* **Directions**
Copy the following passage on the sorption and drying of sunflower seeds word for word, in full.

The experimental determination of sorption characteristics allows for the description of moisture diffusivity to be a function of moisture content, partial vapor pressure, and temperature without the requirement to pre-define the mechanisms controlling diffusion [6]. Thus, these isotherms constitute a suitable tool in describing and modeling drying processes for agricultural products. Remarkably, the occurrence of hysteresis between adsorption and desorption is directly affected by the oil content while no significant difference can be observed [4] at values above 48.6%. Most studies on the sorption and drying of sunflower seeds have in common data from different varieties and harvest years, which are combined to provide an empirical basis for model development [3,18,19]. Additionally, seeds are usually remoistened to a desired moisture content, which potentially leads to experimental errors and an alteration of the drying behavior [19]. It is commonly agreed that moisture movement at the surface is negligible, compared to internal resistance, and, thus, the influence of air velocity becomes insignificant after a threshold of approximately 0.1 m∙s⁻¹ [19,20,21]. Sunflower seeds are comparable to multi-domain composite foods, consisting of a fibrous outer shell, and an oily kernel. Both hulls and kernels show significantly different sorption behavior [2]. In addition, whole seeds and kernels are significantly different in most physical properties, such as volume and equivalent diameter [19,22]. Sunflower kernels show significantly slower moisture diffusivity compared to hulls and, thus, are the limiting factor in drying [3,19].

* **Material shown**
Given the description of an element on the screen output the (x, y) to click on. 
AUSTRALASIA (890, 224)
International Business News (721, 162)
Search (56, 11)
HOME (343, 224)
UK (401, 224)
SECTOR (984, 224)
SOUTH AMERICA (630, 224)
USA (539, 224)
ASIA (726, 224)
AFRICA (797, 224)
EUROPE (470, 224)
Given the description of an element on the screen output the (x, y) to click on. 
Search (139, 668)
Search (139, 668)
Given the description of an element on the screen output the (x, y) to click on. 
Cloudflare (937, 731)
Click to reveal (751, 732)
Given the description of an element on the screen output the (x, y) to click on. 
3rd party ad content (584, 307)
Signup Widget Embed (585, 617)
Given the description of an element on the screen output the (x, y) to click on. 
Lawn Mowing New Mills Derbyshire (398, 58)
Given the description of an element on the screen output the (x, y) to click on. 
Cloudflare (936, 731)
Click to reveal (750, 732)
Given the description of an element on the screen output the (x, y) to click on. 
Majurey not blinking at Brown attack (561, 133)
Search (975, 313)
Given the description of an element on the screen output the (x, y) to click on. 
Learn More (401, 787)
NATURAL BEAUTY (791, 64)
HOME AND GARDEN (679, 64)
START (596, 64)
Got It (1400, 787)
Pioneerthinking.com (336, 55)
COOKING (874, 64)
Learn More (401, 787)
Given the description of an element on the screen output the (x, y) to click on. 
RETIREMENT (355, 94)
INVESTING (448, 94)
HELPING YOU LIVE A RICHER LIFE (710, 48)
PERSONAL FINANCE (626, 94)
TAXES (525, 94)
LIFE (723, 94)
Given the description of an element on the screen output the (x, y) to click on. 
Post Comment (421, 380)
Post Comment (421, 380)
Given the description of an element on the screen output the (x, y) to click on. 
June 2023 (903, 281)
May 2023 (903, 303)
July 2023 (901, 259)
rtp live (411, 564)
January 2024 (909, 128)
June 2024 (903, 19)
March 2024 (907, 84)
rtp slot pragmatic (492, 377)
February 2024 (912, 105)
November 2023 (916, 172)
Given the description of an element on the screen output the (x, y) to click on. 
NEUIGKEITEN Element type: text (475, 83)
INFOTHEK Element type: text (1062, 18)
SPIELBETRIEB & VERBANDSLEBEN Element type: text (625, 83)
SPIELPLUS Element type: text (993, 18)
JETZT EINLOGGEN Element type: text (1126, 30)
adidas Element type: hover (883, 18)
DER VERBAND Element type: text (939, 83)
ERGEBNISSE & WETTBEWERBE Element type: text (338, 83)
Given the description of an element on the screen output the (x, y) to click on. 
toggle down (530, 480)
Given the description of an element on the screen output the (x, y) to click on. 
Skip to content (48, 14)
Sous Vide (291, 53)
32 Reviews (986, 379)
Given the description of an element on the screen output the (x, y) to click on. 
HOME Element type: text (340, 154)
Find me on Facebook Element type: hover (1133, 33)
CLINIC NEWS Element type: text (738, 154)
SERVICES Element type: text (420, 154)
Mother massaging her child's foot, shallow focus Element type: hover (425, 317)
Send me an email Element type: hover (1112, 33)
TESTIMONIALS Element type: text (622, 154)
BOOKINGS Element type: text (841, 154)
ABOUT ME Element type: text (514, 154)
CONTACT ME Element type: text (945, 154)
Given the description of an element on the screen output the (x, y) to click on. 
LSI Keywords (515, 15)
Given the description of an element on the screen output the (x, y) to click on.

* **Solution for this task**
The experimental determination of sorption characteristics allows for the description of moisture diffusivity to be a function of moisture content, partial vapor pressure, and temperature without the requirement to pre-define the mechanisms controlling diffusion [6]. Thus, these isotherms constitute a suitable tool in describing and modeling drying processes for agricultural products. Remarkably, the occurrence of hysteresis between adsorption and desorption is directly affected by the oil content while no significant difference can be observed [4] at values above 48.6%. Most studies on the sorption and drying of sunflower seeds have in common data from different varieties and harvest years, which are combined to provide an empirical basis for model development [3,18,19]. Additionally, seeds are usually remoistened to a desired moisture content, which potentially leads to experimental errors and an alteration of the drying behavior [19]. It is commonly agreed that moisture movement at the surface is negligible, compared to internal resistance, and, thus, the influence of air velocity becomes insignificant after a threshold of approximately 0.1 m∙s⁻¹ [19,20,21]. Sunflower seeds are comparable to multi-domain composite foods, consisting of a fibrous outer shell, and an oily kernel. Both hulls and kernels show significantly different sorption behavior [2]. In addition, whole seeds and kernels are significantly different in most physical properties, such as volume and equivalent diameter [19,22]. Sunflower kernels show significantly slower moisture diffusivity compared to hulls and, thus, are the limiting factor in drying [3,19].